C. Some Christian philosophers:
- Boethius (480-525) Boethius was born to a wealthy and important patrician family in Rome, who had converted to Christianity in the early 400s. He had planned to translate into Latin and comment on all the works of Plato and Aristotle, but, unfortunately, his life was cut short before he could complete this project. He did succeed in translating the logical works of Aristotle into Latin, profoundly affecting the course of intellectual history in the Middle Ages. He also produced original works in mathematics and logic and wrote The Consolation of Philosophy, while awaiting wrongful execution.
- Anselm of Canterbury (1033-1109) Created several original arguments for God's existence, including versions of the cosmological argument (argument for a first cause), the argument from perfection (adapted by Lewis in Mere Christianity) and the ontological argument (God exists because His non-existence is inconceivable).
- Thomas Aquinas (1224-1274). Wrote many commentaries on Aristotle. The Summa Theologica -- a comprehensive survey of Christian theology. "Faith does not destroy reason, but goes beyond it and perfects it."
- Rene Descartes (1596-1650) Introduces rationalism, mind/body dualism, and the method of universal doubt. Attempted to prove the existence of God and of the external world, beginning only with the "clear and distinct ideas" within his own mind.
- Blaise Pascal (1632-1662) Mathematician and philosopher. His posthumously published Pensees outlines a defense of Christianity, based on miracles, prophecies, and the holiness of saints. Includes "Pascal's wager": an appeal to the libertine skeptic to apply prudential decision-making to the question of faith.
- John Locke (1632-1740) An empiricist.

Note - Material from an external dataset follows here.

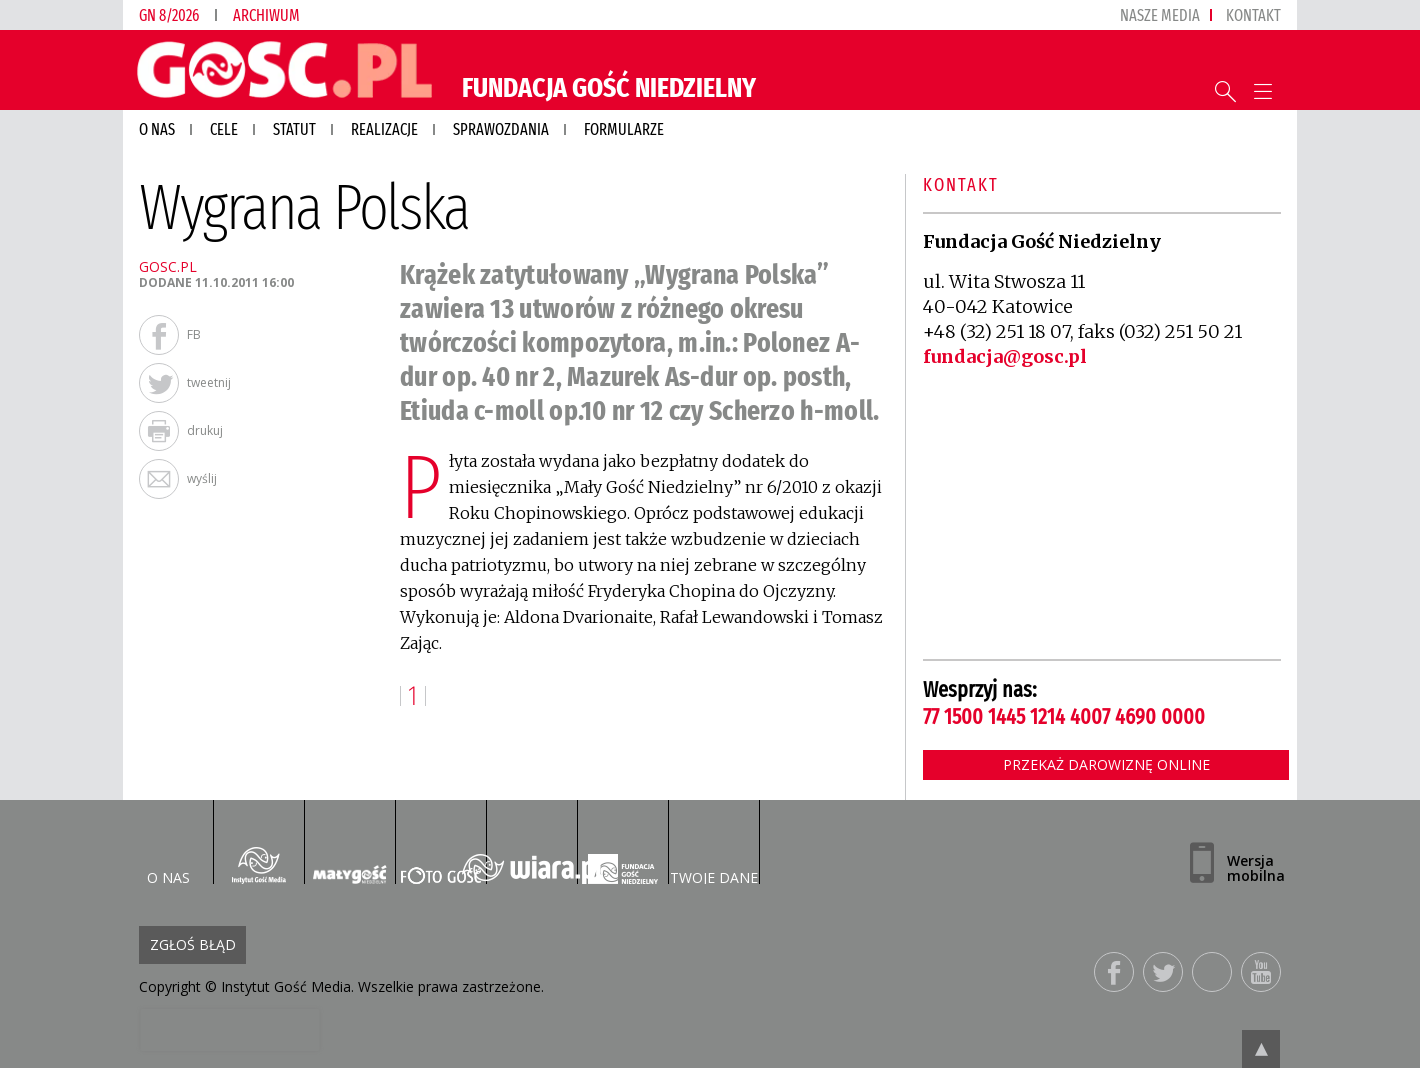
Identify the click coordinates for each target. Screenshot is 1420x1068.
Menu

The human mind begins as a blank slate -- all of our ideas come from experience. Wrote The Reasonableness of Christianity in 1695, appealing to the cosmological argument, and to the miracles of the Bible.
- Gottfried Leibniz (1636-1716). Co-inventor of the calculus. A rationalist, who insisted there was a "sufficient reason" for everything. Wrote the Theodicy, attempting to reconcile the goodness of God with the existence of evil. This is the "best possible world".
- Joseph Butler (1692-1753) Wrote The Analogy of Religion in 1736. Argued that "probability is the guide to life." Miracles are quite likely, given what we know of nature.
- Jonathan Edwards (1703-1758) American theologian, philosopher and revivalist. In The Freedom of the Will (1754), Edwards argues that human freedom is compatible with God's determining everything. Freedom is simply doing what we want, and God puts or fails to put the proper desires in each heart.